Because you love him and you want to be with him. It's not really any different. Once you tolerate one slap, he sees it as permission for regular slaps. The same way has he does with the rapes.

And you feel that you can't complain in case that slap becomes a punch. The same way that you feel you can't say no to sex in case that sex becomes rape.

It's all violence, it's all physical, it's all the same.

category12 · 22/04/2026 11:37

PinkPoetAgaiin · 22/04/2026 09:32

Yes I see what you mean. I guess I don’t always think of it like that because it’s a normal part of sex for a lot of people and might just be his ‘thing’.

We do it other ways too but lately it’s always been this

It isn't normal to be sore after sex.

He's not even bothering to make sure you're lubricated, is he.

Rough sex can be part of a couple's sexual menu, but importantly, it's agreed and consensual between them. It's not just done without checking in.

PinkPoetAgaiin · 22/04/2026 11:39

@throwawayimplantchat yes I think I will tell him and he may listen to that . I did tell him before I was sore as a reason not to and he didn’t listen

also I have a few days without sex as he doesn’t like it first few days of my period.

OP posts:
PinkPoetAgaiin · 22/04/2026 11:43

category12 · 22/04/2026 11:37

It isn't normal to be sore after sex.

He's not even bothering to make sure you're lubricated, is he.

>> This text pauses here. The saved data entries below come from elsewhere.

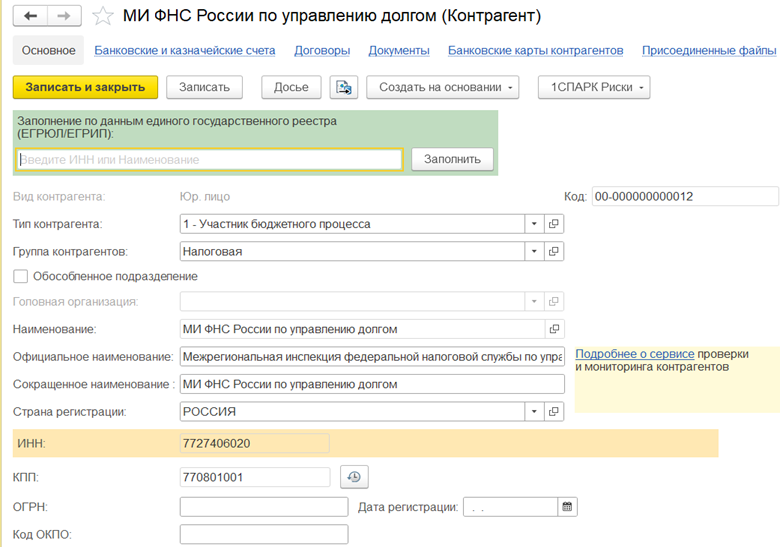Open calendar for Дата регистрации
This screenshot has height=547, width=780.
(x=567, y=507)
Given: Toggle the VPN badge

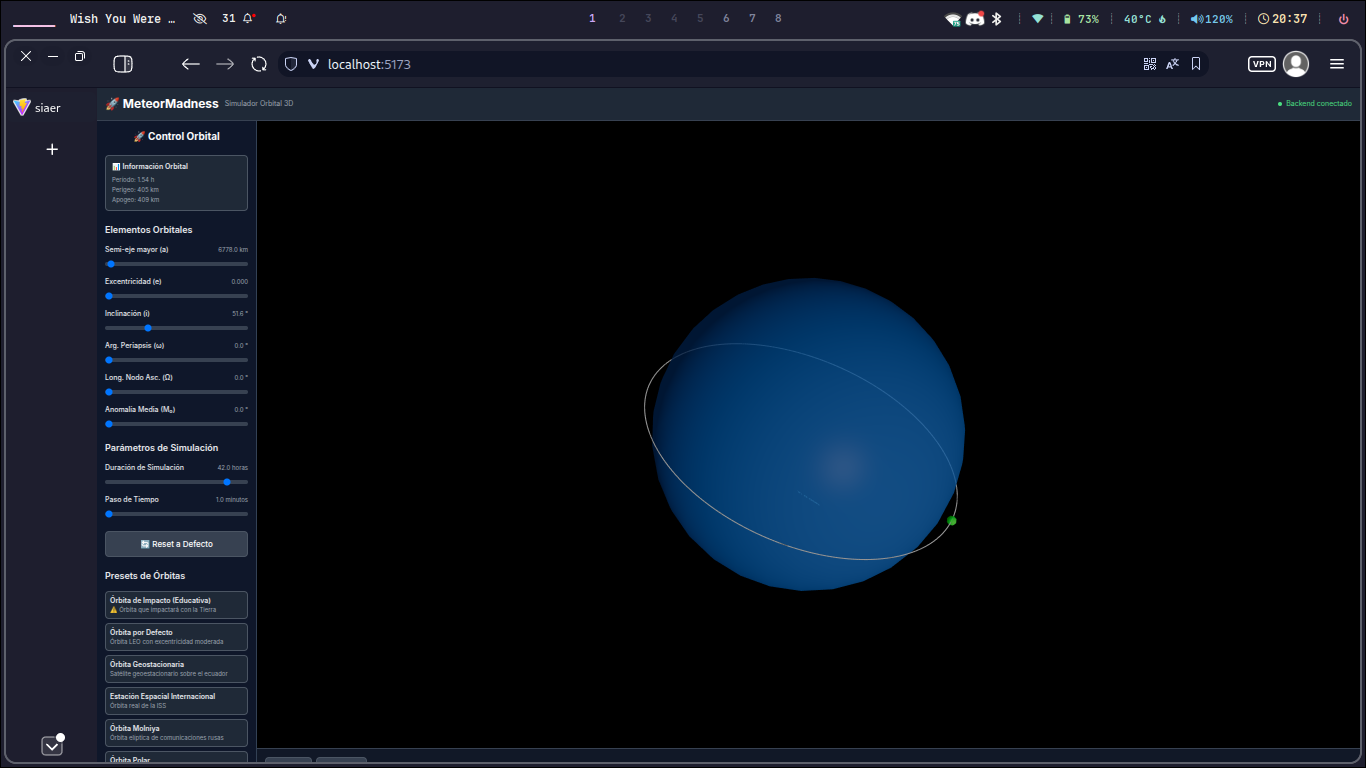Looking at the screenshot, I should coord(1262,64).
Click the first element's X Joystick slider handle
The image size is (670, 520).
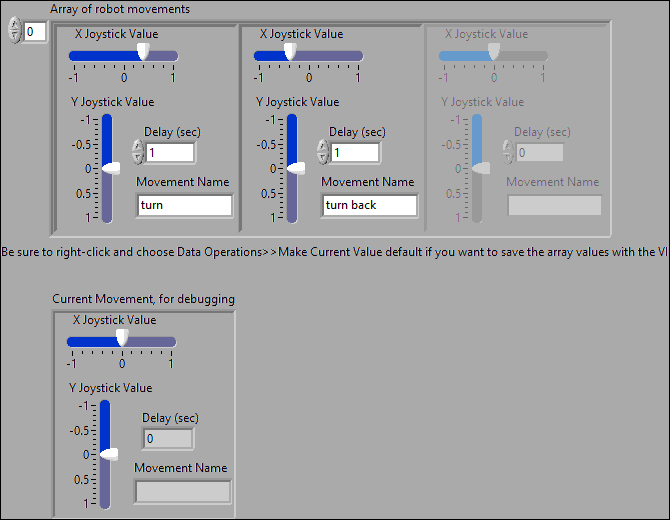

Rough sex can be part of a couple's sexual menu, but importantly, it's agreed and consensual between them. It's not just done without checking in.

No. Not usually
It’s not usually painful at the time but sometimes it’s sore afterwards

OP posts:
throwawayimplantchat · 22/04/2026 11:44

PinkPoetAgaiin · 22/04/2026 11:39

@throwawayimplantchat yes I think I will tell him and he may listen to that . I did tell him before I was sore as a reason not to and he didn’t listen

also I have a few days without sex as he doesn’t like it first few days of my period.

I’m so sorry that you have previously told your husband you were sore so didn’t want sex and he went ahead and raped you anyway. He is physically abusing you.

You need to start lying while you’re working on your resolve about next steps poet. Say your period is longer than usual. Say it’s heavier than usual x

throwawayimplantchat · 22/04/2026 11:45

The fact he is having rough sex with you without lubrication, natural or otherwise, is just further proof that he is actively enjoying the fact you are not actively consenting. Most men would find it hard to maintain an erection in that situation and would immediately check in with their partner and stop as it would be clear physically they weren’t receptive.